Further, P bribes F if, and only if,
a) directly or indirectly, P offers, promises or gives a financial or other advantage to F, or another person at F’s request or with F’s assent or acquiescence, and
b) F is neither permitted nor required by the written law applicable to F to be influenced in his capacity as a foreign public official by the offer, promise or gift.
Influencing F means influencing F in the performance of his functions, including:
1) Any omission to exercise those functions, and
2) Any use of F’s position as such an official, even if not within F’s authority.
“Foreign public official” means an individual who—
a) holds a legislative, administrative or judicial position of any kind, whether appointed or elected, of a country or territory outside the United Kingdom,
b) exercises a public function—
i. for or on behalf of a country or territory outside the United Kingdom, or ii. for any public agency or public enterprise of that country or territory (or subdivision), or
c) is an official or agent of a public international organisation.
The applicable, written law, in order of precedence, is:
a) the law of the relevant part of the UK, or
b) the applicable, written rules of a public international organisation, or
c) the law of the country to which F is a foreign public official (i.e. need local law advice).

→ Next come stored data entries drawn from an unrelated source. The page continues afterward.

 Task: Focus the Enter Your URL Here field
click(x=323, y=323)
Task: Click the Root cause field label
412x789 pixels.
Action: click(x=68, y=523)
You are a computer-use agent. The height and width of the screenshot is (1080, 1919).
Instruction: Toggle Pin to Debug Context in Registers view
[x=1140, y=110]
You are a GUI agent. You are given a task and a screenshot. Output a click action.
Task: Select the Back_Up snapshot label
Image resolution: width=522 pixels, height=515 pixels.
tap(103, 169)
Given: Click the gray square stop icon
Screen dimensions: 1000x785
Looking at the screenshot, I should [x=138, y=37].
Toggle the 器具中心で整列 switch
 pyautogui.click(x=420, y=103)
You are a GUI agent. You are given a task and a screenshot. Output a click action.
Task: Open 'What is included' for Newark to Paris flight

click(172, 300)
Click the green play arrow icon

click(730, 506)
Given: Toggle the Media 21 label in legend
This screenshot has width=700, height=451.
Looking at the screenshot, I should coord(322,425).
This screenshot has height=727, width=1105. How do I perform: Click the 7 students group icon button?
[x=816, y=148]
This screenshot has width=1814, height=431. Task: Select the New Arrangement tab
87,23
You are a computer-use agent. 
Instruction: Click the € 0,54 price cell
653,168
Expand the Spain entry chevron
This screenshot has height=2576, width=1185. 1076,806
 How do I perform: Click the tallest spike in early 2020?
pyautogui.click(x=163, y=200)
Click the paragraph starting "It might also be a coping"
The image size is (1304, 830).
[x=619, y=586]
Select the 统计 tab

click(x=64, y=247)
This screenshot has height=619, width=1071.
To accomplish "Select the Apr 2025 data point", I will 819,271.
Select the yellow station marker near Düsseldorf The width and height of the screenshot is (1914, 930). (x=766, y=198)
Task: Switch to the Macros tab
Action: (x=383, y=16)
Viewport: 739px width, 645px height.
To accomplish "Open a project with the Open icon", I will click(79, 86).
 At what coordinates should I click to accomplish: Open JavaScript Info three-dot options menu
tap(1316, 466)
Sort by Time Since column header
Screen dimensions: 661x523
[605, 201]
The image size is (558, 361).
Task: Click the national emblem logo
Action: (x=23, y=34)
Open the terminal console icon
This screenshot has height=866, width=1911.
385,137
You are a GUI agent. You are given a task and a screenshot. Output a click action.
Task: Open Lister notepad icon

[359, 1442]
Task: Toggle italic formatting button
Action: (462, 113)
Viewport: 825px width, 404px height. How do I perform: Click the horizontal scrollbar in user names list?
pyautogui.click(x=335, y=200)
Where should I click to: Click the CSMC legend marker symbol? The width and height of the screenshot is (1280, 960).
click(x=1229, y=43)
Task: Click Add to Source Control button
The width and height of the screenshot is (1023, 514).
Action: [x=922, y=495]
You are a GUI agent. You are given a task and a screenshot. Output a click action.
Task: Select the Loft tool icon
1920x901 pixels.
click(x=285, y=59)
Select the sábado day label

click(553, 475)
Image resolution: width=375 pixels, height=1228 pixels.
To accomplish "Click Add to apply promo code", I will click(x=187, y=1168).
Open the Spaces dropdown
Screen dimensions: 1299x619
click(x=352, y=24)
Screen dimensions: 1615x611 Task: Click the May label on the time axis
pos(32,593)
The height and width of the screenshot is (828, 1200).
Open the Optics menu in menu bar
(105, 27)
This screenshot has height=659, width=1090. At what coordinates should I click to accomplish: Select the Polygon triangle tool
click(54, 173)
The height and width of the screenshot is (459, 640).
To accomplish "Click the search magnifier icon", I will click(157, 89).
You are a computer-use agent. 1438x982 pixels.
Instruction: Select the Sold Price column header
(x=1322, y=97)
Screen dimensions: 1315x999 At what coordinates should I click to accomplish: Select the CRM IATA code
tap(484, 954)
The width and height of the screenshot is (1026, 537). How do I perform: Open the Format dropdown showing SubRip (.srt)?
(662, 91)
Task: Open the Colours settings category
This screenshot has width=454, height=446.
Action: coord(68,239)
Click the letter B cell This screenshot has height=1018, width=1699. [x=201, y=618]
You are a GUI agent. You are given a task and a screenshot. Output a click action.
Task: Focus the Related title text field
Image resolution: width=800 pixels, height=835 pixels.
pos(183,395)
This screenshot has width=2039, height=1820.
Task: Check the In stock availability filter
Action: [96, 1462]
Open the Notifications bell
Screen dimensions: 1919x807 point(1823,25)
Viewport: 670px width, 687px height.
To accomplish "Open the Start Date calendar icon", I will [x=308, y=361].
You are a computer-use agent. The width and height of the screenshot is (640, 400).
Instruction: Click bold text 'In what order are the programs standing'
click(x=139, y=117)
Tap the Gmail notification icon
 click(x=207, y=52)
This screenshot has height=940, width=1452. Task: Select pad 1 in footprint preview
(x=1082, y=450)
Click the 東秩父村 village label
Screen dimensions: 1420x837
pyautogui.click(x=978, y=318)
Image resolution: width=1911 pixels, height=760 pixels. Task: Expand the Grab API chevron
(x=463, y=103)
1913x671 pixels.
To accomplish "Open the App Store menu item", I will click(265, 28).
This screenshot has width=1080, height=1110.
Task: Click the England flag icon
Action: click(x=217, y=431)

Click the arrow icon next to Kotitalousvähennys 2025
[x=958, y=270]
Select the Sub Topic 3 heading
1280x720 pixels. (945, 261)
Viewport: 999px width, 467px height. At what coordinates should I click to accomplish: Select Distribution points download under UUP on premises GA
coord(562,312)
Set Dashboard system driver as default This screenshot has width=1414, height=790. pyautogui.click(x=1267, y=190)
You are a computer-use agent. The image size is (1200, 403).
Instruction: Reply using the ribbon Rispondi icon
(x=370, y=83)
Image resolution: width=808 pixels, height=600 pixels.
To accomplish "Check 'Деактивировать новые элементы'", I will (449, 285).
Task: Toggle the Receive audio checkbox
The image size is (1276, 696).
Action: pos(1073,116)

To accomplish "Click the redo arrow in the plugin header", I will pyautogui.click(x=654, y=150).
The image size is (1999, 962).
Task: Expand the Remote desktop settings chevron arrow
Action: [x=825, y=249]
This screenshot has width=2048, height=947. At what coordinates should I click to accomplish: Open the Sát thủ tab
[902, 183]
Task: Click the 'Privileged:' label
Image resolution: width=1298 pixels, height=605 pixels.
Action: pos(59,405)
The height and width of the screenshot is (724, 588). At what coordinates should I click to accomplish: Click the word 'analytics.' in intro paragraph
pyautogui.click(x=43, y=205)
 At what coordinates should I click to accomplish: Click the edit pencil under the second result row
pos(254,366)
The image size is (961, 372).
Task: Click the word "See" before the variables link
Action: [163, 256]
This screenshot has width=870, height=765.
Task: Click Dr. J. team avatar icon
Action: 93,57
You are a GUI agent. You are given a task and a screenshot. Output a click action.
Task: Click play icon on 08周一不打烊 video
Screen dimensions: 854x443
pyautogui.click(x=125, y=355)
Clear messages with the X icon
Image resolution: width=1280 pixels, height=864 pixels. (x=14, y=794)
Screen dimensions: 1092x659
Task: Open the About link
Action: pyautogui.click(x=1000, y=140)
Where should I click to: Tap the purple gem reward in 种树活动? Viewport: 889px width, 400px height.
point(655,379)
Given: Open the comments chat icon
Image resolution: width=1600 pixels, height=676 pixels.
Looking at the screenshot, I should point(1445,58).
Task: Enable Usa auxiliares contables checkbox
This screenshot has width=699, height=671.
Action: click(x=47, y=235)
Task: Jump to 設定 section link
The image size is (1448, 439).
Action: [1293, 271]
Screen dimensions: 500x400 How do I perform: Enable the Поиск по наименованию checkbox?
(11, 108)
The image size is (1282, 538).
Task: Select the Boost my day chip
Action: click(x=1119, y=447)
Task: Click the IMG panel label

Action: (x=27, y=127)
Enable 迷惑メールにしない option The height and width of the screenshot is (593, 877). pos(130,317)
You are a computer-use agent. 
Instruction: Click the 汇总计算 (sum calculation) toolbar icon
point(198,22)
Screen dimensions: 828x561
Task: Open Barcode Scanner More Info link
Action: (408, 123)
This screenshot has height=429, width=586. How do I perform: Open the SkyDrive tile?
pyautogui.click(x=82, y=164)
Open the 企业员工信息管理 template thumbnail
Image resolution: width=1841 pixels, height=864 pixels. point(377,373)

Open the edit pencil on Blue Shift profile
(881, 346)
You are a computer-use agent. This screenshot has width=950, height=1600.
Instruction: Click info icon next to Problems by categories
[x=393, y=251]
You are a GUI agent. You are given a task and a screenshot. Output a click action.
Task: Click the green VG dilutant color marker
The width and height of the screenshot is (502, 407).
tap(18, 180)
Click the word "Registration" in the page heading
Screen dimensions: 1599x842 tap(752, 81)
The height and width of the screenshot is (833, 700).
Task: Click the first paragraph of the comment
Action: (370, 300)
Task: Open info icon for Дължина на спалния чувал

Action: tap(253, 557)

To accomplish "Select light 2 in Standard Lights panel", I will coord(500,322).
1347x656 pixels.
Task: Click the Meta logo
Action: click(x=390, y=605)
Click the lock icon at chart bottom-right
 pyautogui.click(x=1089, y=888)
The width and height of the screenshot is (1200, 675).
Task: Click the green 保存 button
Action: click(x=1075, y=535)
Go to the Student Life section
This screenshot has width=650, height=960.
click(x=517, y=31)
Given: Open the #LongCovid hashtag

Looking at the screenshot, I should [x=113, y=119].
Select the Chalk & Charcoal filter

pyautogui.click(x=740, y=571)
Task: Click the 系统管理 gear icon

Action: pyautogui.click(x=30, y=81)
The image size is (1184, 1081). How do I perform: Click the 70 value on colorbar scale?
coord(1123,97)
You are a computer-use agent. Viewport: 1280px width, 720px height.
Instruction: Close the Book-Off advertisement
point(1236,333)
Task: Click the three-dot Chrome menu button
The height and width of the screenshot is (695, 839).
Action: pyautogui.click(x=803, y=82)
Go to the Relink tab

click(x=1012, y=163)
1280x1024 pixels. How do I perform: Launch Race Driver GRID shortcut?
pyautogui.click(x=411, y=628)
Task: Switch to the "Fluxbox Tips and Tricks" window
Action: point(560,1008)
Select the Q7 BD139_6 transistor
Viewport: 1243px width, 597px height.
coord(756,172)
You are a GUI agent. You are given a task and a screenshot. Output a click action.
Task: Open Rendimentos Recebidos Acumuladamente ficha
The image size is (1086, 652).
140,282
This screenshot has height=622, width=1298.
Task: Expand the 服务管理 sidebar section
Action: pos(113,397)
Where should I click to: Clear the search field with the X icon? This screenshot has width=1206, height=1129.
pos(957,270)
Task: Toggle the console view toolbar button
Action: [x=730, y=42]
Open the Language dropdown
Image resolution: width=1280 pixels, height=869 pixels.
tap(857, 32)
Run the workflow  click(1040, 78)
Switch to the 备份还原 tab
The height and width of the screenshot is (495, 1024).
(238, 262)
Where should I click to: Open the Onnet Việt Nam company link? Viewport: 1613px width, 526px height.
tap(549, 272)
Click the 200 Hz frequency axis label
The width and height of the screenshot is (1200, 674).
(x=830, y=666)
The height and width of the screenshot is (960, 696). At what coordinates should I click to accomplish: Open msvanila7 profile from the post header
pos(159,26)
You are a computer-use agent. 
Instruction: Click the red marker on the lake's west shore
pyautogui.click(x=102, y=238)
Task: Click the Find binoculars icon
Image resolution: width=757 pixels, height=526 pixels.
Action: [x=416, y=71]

iv) Failure of a commercial organisation to prevent bribery.
This offence can occur globally, subject only to the commercial organisation (C) conducting at least a part of its business in the UK.
A company (or partnership) commits this offence if an associated person (A) performing services on its behalf bribes another person in order to obtain or retain either business or a business advantage for the company.
This is a strict liability offence (i.e. if the event occurs, the offence is committed). The only available defence is for C to prove that it had in place adequate procedures designed to prevent persons associated with it from undertaking such conduct.
This offence is committed regardless of the location where the acts or omissions forming part of the offence take place. Ordinary principles of common law apply here, so an offence can include aiding, abetting, counselling or procuring
In relation to the first three offences [i), ii) and iii) above],
a) Geographical Scope
The above three offences obviously apply in the UK. They will also apply to acts outside the UK if a person's acts or omissions would form part of an offence if committed in the UK and that person is closely connected with the UK.
b) Offences by companies
If any of the above three offences is committed by a company, any ‘senior officer’ is also guilty of that offence if they consented to or connived in the offence. If the offence is committed outside the UK, they will only be guilty where they have a close connection to the UK.
A ‘Facilitation payment’ is the payment of a small sum of money to a public official (or other person) as a way of ensuring they perform their duty, either more promptly or at all.
The Bribery Act does not permit any facilitation payments, no matter how small, routine or expected by local custom. They are likely to be a Bribery of a foreign public official offence (not legitimately due), but could be a Bribing another person (improper) offence, but subject to prosecutorial discretion.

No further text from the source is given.